INSTRUCTIONS FOR THE TASK: In the listing below, find each line with the string "width" and report it.

DATASET RECORDS:
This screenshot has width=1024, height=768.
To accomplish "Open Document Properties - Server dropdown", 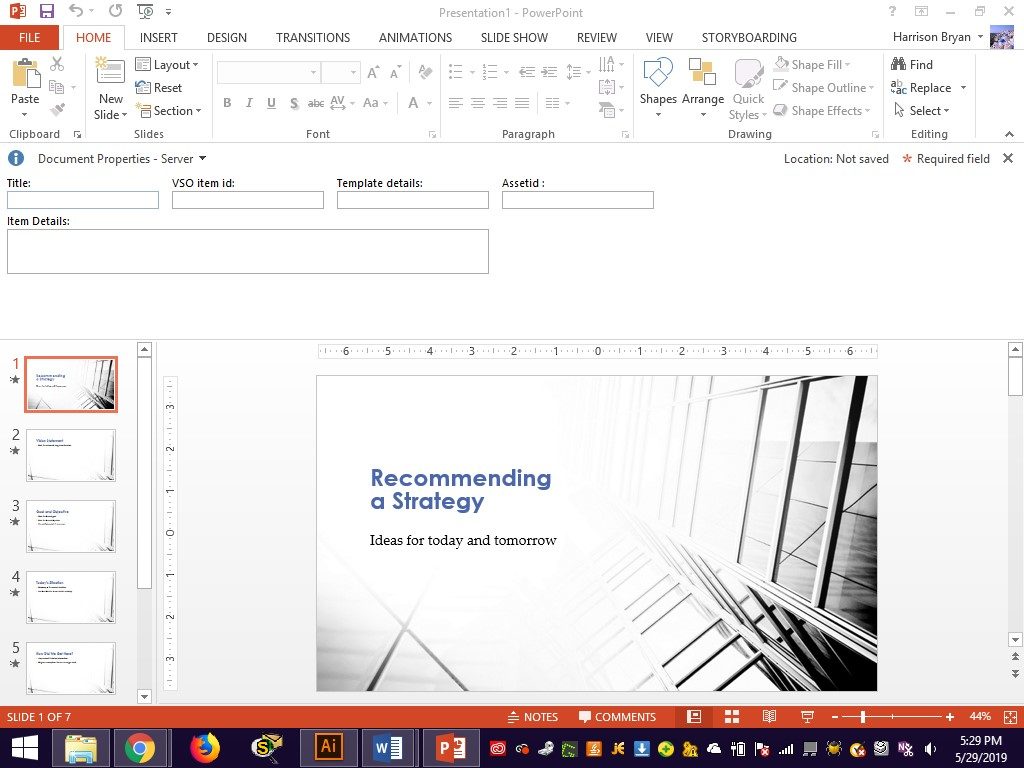I will point(121,159).
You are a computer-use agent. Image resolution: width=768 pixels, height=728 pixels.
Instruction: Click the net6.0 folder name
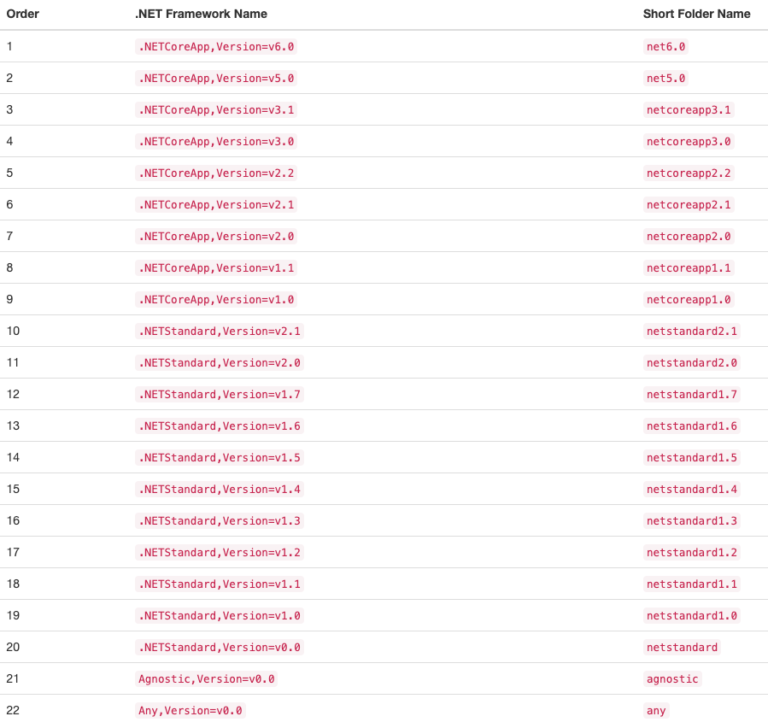[666, 47]
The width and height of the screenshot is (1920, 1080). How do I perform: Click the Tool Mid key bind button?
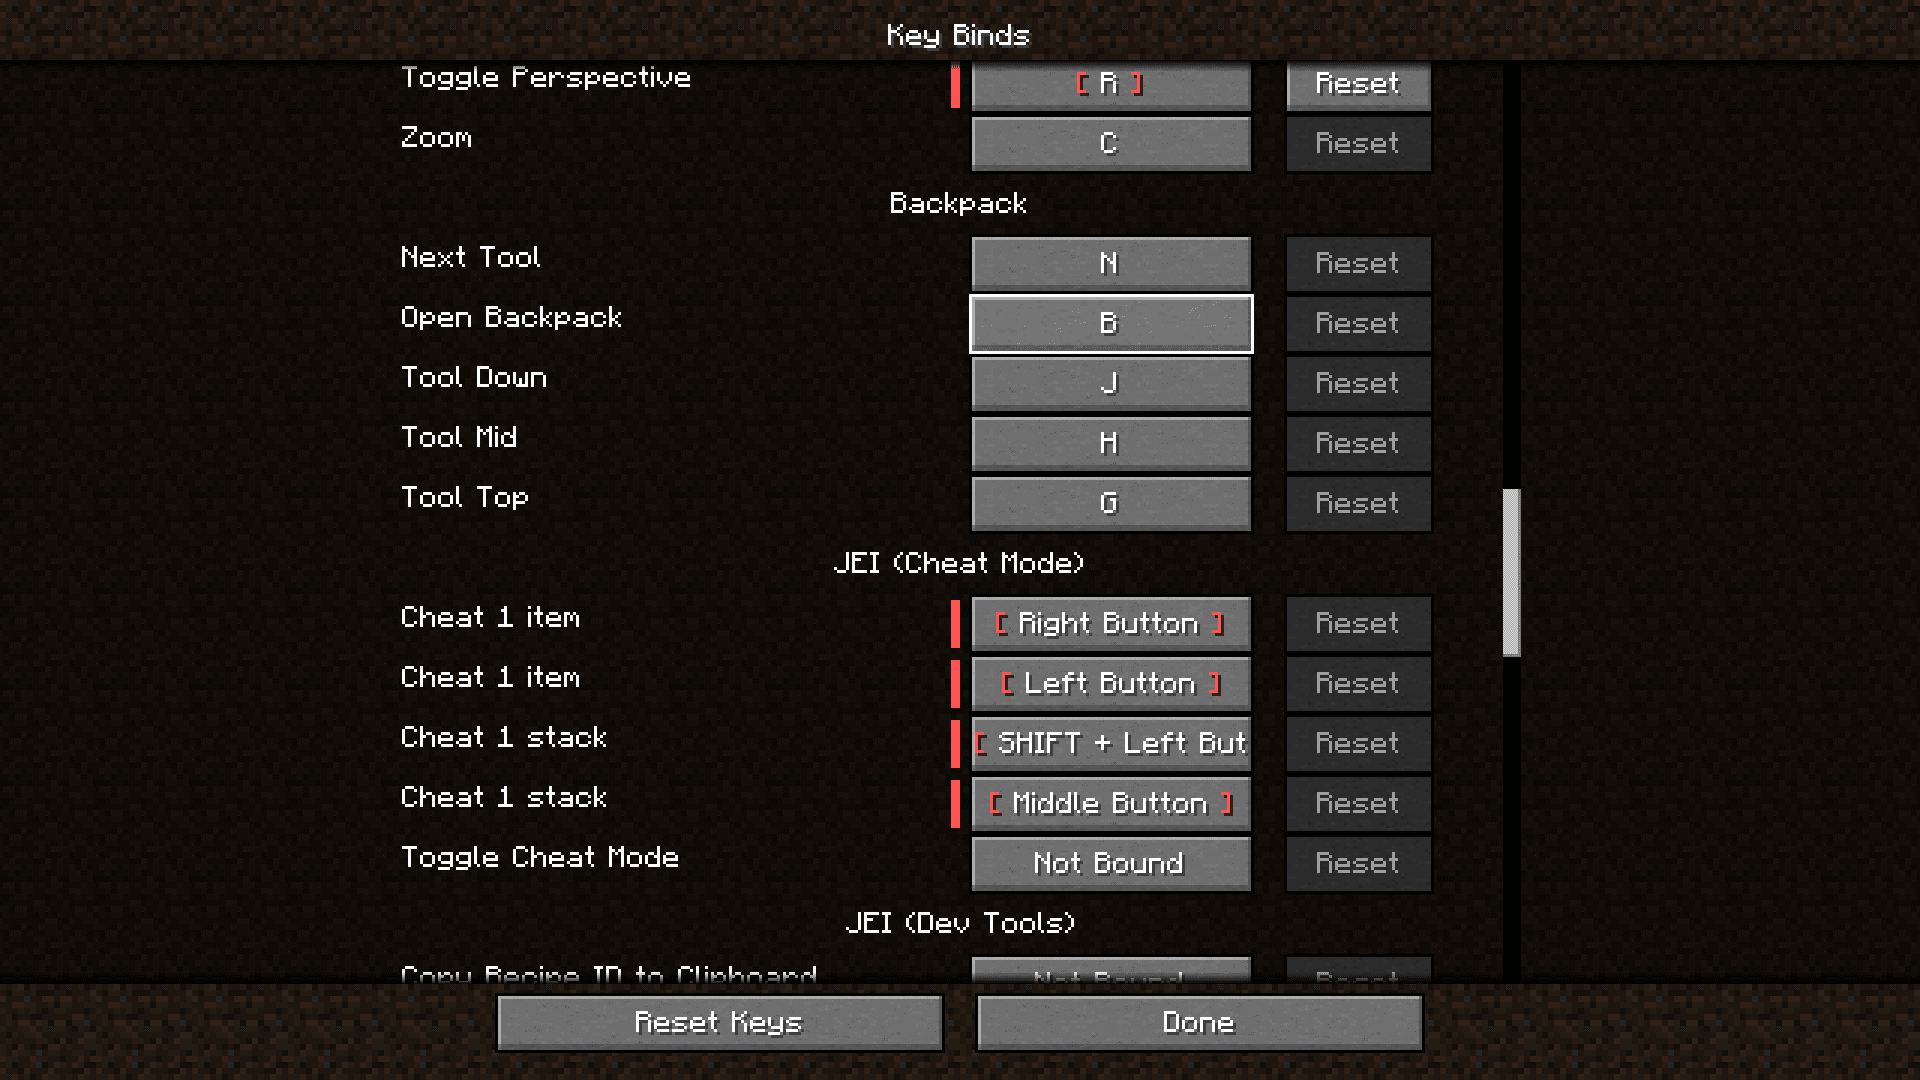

YOUR RESPONSE:
This screenshot has width=1024, height=768.
You are a computer-use agent. Image resolution: width=768 pixels, height=728 pixels.
The width and height of the screenshot is (1920, 1080). How do I perform: Click the Tool Mid key bind button?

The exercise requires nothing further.